From: Stephan Kepser
Subject: Re: help: how to time a function?
Date: 
Message-ID: <4fv4k5$4bi@sparcserver.lrz-muenchen.de>
In article <··········@netnews.upenn.edu> ····@linc.cis.upenn.edu (Fei  
Xia) writes:
> I used (get-internal-run-time) to time my function. But since its
> precision is only 0.01 seconds, I always get 0. Can anybody tell
> me how to improve the precision? 
> 
> 
> Thanks in advance.
> 
> 
> -Fei

You can make timing easier using (time form) [p 696 in CLtL2], that saves  
you some computations ["form" is the Lisp form you want to time]. In order  
to get a better precision, just call the function not just once but  
several (thousand) times and divide the result by the number of calls. It  
has the added advantage of calcualting an average over system  
fluctuations. A call my look like that
(time (dotimes (i 1000) form))
In order to get rid of the time needed for DOTIMES, you can
(time (dotimes (i 1000)))
and subtract the result from the previous one.

Hope that helps.

Stephan.

--
Stephan Kepser           ······@thecube.cis.uni-muenchen.de
CIS   Centrum fuer Informations- und Sprachverarbeitung
LMU Muenchen, Wagmuellerstr. 23/III, D-80538 Muenchen,  Germany
Tel: +49 +89/2110666     Fax: +49 +89/2110674
From: Marty Hall
Subject: Re: help: how to time a function?
Date: 
Message-ID: <Dn14st.AD5@aplcenmp.apl.jhu.edu>
In <··········@netnews.upenn.edu> ····@linc.cis.upenn.edu (Fei Xia) writes:
>I used (get-internal-run-time) to time my function. But since its
>precision is only 0.01 seconds, I always get 0. Can anybody tell
>me how to improve the precision? 

On most systems with which I am familiar, the builtin TIME procedure
yields precision no better than that of GET-INTERNAL-RUN-TIME. So
using TIME will not help you. What I generally do is to use a macro
that expands (Foo X Y Z) into many repeated calls to (Foo X Y Z) then
averages the time by the number of calls. It does the expansion into
multiple calls at compile time, not at run time (as a loop would do),
so it works even for relatively short/fast functions. However, this
obviously fails if (Foo X Y Z) does some side effect like sorting an
array, as each subsequent call won't be the same. In this latter case
I also have some macros that help, but are not as accurate.

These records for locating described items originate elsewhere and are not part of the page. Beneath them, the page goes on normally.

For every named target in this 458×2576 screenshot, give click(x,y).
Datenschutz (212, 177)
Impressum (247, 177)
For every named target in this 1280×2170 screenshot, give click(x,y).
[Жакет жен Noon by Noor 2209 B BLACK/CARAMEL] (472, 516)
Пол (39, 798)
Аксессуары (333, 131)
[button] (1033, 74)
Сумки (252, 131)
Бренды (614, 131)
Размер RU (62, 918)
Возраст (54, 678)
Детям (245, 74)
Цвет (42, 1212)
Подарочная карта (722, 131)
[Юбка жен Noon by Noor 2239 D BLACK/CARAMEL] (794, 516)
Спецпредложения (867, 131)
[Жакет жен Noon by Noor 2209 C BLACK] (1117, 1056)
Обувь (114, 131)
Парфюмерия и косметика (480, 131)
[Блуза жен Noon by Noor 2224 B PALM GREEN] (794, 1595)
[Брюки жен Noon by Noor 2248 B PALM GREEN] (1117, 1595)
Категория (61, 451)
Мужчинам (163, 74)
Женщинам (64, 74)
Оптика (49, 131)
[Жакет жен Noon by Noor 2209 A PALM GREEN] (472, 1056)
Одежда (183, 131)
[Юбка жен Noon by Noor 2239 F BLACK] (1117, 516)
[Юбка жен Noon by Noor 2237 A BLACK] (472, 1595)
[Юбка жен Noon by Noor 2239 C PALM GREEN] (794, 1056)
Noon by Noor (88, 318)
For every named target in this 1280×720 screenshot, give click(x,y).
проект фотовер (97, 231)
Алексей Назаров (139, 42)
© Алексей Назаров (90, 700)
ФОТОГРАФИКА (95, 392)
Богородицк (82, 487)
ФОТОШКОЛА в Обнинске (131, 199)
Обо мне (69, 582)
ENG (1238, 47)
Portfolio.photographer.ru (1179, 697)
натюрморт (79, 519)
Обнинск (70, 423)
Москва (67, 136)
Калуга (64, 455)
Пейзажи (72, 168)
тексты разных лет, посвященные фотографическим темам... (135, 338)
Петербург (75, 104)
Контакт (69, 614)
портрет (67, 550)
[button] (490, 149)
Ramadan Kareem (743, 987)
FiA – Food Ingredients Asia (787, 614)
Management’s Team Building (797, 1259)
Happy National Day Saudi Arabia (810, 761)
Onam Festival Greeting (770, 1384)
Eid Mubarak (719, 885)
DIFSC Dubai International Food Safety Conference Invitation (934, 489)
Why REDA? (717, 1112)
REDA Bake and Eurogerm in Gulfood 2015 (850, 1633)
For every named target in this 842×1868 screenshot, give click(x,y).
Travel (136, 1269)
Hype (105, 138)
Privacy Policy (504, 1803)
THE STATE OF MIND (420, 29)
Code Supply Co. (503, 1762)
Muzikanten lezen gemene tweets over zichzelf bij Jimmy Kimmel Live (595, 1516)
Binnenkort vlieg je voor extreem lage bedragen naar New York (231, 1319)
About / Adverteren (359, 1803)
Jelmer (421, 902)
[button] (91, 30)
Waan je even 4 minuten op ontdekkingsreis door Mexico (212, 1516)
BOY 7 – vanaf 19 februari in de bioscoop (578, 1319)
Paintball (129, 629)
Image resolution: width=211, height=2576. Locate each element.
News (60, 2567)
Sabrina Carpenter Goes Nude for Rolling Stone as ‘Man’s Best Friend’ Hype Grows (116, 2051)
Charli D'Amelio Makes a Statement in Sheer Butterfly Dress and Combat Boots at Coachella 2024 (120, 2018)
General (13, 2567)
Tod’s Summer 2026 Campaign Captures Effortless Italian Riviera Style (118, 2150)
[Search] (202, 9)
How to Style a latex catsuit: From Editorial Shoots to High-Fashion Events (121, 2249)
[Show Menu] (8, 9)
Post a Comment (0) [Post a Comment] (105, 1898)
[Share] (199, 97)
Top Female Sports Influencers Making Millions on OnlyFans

Both of these are available from 
http://www.apl.jhu.edu/~hall/lisp.html under the "Simple
Timing/Metering" heading. There are also some PostScript notes on the
same page giving hints on benchmarking Lisp applications and giving
links to some of Ken Anderson's stuff in this area.

To risk stating the obvious, don't forget to use your implementation's
builtin profiler on some large but representative sample cases. I have
a very rudimentary interface to the profiler of Lucid, Allegro, and
LispWorks in the same file mentioned above.